Trainer

TrainerConfig

class TrainerConfig(Config):
    def __init__(self, config_path_or_dict):
        super().__init__(config_path_or_dict)

        # optim_setting
        self.batch_size: int = self.config_dict["batch_size"]
        self.max_step = self.config_dict["max_step"]
        self.parallel: bool = self.config_dict.get("parallel", True)
        self.parallel_max_num = self.config_dict.get("parallel_max_num", 1)
        self.optim_order = self.config_dict["optim_order"]
        self.optimizers = self.config_dict["optimizers"]
        self.additional_info = self.config_dict.get("additional_info", {})

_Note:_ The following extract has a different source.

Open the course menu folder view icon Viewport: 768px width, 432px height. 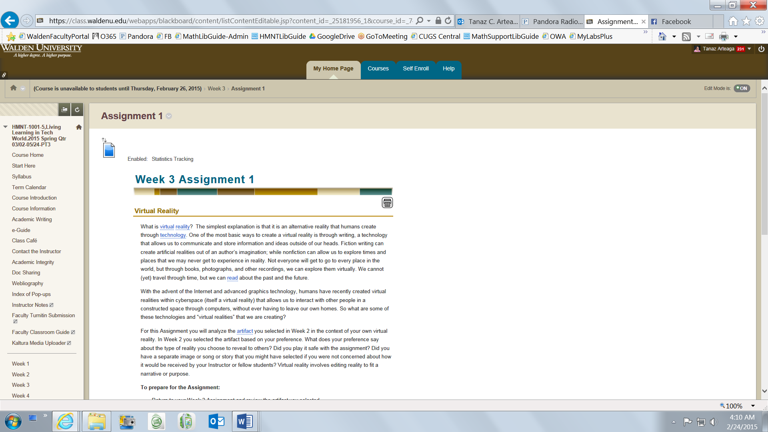pos(64,109)
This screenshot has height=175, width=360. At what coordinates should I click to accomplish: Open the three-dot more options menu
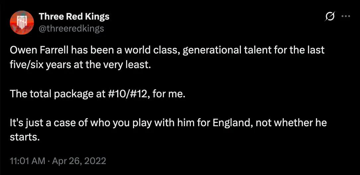[x=346, y=16]
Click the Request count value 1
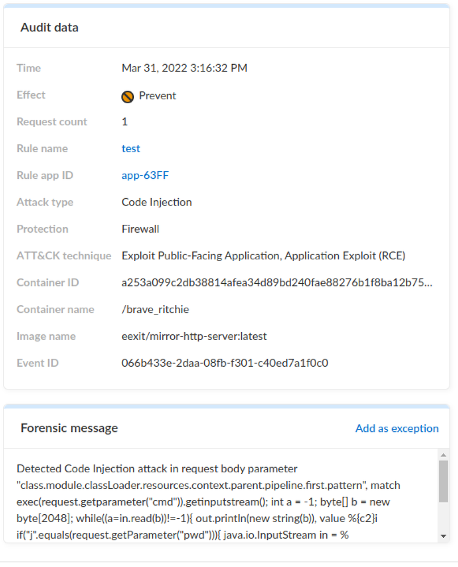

        # initial solution and optimizer config
        self.initial_solution_path = self.config_dict["initial_solution_path"]
        self.optimizer_config_path = self.config_dict["optimizer_config_path"]

        # dataset sample
        self.sample_kind: str = self.config_dict.get("sample_kind", "order")
        self.allow_duplicate_samples: bool = self.config_dict.get("allow_duplicate_samples", False)

        # task setting
        self.has_ground_truth = self.config_dict.get("has_ground_truth", False)
        self.has_eval_score = self.config_dict.get("has_eval_score", False)

        # early stop
        self.early_stop_threshold: float = self.config_dict.get("early_stop_threshold", 0.9)
        self.max_exceed_threshold_count = self.config_dict.get("max_exceed_threshold_count", 3)
        self.max_score_decline_count = self.config_dict.get("max_score_decline_count", 3)
        self.use_early_stop_threshold: bool = self.config_dict.get("use_early_stop_threshold", False)
        self.use_early_stop_score_decline: bool = self.config_dict.get("use_early_stop_score_decline", False)

        # roll back
        self.use_roll_back = self.config_dict.get("use_roll_back", False)
        self.log_path = self.config_dict["log_path"]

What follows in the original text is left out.